I rather expect to see Dr. Crippen spitting with rage at this from Our Poll. The overall argument is that GPs would be more efficient if they were run centrally, as part of the bureaucracy, rather than being, as they are, independent contractors. Well, views will differ on that, of course, there are those who believe that central planning and bureaucracy is always more efficient and those like myself who will agree that sometimes it is (oooh, say, the military: we’ve tried the free market version of that and didn’t like it very much) but such cases are extremely rare.
Fine, OK. But two things that I do think Polly got factually wrong:
GPs are visible frontline public heroes. They need four As at A-level and five years’ hard training.
Five years? Where’s that number come from? Open, as always, to correction but isn’t it eight years?
Five for the medical degree and a further three to qualify as a GP?

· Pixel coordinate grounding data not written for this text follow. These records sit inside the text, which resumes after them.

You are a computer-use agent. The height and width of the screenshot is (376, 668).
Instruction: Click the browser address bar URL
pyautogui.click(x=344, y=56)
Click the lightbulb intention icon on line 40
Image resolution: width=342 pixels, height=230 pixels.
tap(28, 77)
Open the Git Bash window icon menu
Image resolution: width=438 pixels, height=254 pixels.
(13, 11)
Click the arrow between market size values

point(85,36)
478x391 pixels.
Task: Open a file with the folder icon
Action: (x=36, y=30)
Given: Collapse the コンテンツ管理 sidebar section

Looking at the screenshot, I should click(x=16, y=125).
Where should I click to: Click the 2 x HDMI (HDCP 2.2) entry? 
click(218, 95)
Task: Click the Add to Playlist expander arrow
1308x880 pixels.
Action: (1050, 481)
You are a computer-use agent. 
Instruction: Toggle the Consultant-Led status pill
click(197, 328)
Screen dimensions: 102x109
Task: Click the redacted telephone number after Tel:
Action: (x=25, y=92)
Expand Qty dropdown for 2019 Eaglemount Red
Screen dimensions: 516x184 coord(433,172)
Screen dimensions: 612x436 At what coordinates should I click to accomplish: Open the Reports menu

Further, she even contradicts herself in her own article:
Bevan’s great failure was to leave GPs as small businesses, so the NHS never controlled its key service.
One might call it a failure but that GPs have never been directly part of the NHS is true.
But it’s also time to reopen the old Bevan settlement and bring the
under-performers back in-house to be better managed as the NHS’s most
vital resource and key gatekeeper.
Back in-house when they’ve never been in-house, as you’ve already told us? Most impressive Polly, most impressive.